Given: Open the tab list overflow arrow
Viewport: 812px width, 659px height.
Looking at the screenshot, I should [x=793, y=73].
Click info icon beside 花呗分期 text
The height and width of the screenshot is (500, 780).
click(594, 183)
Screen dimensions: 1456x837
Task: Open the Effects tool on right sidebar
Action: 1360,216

..........

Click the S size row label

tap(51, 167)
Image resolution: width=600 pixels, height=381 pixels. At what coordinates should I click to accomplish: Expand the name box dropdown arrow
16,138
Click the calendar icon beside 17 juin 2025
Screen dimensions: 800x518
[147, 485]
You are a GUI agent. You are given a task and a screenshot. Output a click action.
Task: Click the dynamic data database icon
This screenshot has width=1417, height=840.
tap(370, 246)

..........

Copy every line above in which the string "icon" shows up.

Click info icon beside 花呗分期 text
Click the calendar icon beside 17 juin 2025
Task: Click the dynamic data database icon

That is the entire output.